2. Port 22 draws constant automated scanning. Moving to a non-standard port won't stop a determined attacker, but it eliminates most of the noise.
3. fail2ban It is easy to set up and blocks IPs after repeated failed logins. There's no reason not to have it running.
4. Lock SSH access down at the firewall — only allow it from known IP ranges wherever possible.
5. If you need broader access, add MFA. The Google Authenticator PAM module integrates cleanly with SSH.

6.5 Web Server Hardening

⚠️ Risk: Apache 2.2.22 is ancient and has its own CVEs. On top of that, directory enumeration worked without any resistance — no rate limiting, no WAF, nothing.

1. Upgrade Apache. 2.4.x is the current branch — 2.2 has been EOL since 2017.
2. Stop advertising your server version. Set ServerTokens Prod and ServerSignature Off in httpd.conf. Don't hand attackers your version string for free.
3. Disable directory listing with Options -Indexes. If there's no index file, Apache shouldn't be showing directory contents.
4. Even basic rate limiting would have made the Gobuster scan slower and more visible. A WAF would have flagged it outright.

7. Conclusion

CyberSploit1 is straightforward — maybe almost too straightforward — but that's the point. The attack chain isn't clever. It's:

1. Find credentials in a place no one should have put them.
2. Log in over SSH.
3. Run a 10-year-old public exploit on an unpatched kernel.

No zero-days, no custom tooling, no guesswork. Just basic enumeration and a system that was never properly secured.

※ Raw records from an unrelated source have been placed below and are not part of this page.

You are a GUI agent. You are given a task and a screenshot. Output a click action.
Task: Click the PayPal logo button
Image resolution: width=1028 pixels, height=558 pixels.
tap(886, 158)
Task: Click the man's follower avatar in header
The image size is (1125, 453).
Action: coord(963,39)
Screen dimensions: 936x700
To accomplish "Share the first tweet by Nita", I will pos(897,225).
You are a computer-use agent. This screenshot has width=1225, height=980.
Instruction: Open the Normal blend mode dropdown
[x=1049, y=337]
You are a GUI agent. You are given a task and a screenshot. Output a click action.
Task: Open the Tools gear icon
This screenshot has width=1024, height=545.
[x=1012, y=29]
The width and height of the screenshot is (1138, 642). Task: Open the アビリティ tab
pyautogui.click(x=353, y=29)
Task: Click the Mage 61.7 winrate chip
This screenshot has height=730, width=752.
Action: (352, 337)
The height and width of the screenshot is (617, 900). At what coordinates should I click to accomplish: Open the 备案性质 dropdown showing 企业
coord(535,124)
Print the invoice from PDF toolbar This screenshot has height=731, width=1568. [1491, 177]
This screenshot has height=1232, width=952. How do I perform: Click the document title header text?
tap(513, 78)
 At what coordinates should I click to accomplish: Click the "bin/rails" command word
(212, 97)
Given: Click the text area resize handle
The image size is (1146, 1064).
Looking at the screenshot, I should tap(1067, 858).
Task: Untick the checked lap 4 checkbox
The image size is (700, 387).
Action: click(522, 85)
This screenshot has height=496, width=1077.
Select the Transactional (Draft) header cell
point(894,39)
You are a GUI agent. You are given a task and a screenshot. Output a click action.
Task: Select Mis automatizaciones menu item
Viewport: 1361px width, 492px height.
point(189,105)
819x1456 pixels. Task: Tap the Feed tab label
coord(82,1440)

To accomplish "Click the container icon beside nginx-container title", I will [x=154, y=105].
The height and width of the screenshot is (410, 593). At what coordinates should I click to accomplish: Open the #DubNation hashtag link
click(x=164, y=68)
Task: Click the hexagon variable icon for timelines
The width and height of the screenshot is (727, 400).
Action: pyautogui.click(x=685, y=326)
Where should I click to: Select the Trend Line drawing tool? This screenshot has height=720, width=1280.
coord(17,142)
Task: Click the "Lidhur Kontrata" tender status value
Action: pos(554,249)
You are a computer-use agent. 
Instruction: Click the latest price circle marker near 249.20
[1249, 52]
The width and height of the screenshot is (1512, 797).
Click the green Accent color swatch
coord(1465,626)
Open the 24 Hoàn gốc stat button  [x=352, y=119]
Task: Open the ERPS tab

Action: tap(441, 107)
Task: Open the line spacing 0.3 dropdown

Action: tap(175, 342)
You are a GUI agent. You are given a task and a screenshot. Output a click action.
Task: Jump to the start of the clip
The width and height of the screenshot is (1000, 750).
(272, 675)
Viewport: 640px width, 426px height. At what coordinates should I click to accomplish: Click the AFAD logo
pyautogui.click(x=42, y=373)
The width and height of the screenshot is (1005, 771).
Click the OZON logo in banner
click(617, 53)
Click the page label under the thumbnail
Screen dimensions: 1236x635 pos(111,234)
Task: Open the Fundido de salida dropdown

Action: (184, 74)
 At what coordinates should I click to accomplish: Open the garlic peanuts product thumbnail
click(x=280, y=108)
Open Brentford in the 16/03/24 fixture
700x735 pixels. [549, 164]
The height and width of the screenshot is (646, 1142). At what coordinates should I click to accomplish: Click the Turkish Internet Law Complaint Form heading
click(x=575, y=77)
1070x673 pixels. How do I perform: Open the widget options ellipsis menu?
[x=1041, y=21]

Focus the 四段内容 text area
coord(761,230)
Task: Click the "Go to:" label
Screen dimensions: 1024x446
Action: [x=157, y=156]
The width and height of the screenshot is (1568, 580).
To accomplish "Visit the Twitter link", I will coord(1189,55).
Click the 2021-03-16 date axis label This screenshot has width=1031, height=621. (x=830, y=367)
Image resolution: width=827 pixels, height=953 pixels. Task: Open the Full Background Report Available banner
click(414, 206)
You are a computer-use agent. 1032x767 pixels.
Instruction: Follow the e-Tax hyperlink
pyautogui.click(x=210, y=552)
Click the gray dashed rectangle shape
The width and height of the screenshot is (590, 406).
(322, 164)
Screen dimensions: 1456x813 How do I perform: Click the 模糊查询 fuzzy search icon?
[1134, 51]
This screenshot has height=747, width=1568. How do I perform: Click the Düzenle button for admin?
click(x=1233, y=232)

The uncomfortable takeaway is that this isn't a contrived CTF scenario — variations of this exact chain show up in real-world assessments all the time. Credentials in source code, EOL systems that "can't be upgraded right now," password auth on SSH. These aren't hard problems to fix. They just require someone to prioritize fixing them.

Key takeaways:

1. Credentials in any client-accessible file are credentials in the open. Full stop.
2. EOL software is a liability. If it's on the network, it needs to be patched or replaced.
3. Key-based SSH auth is not optional — it's the baseline.
4. Scan your own infrastructure before someone else does.
5. Monitor for privilege escalation. If a user process spawns a root shell, you want to know about it.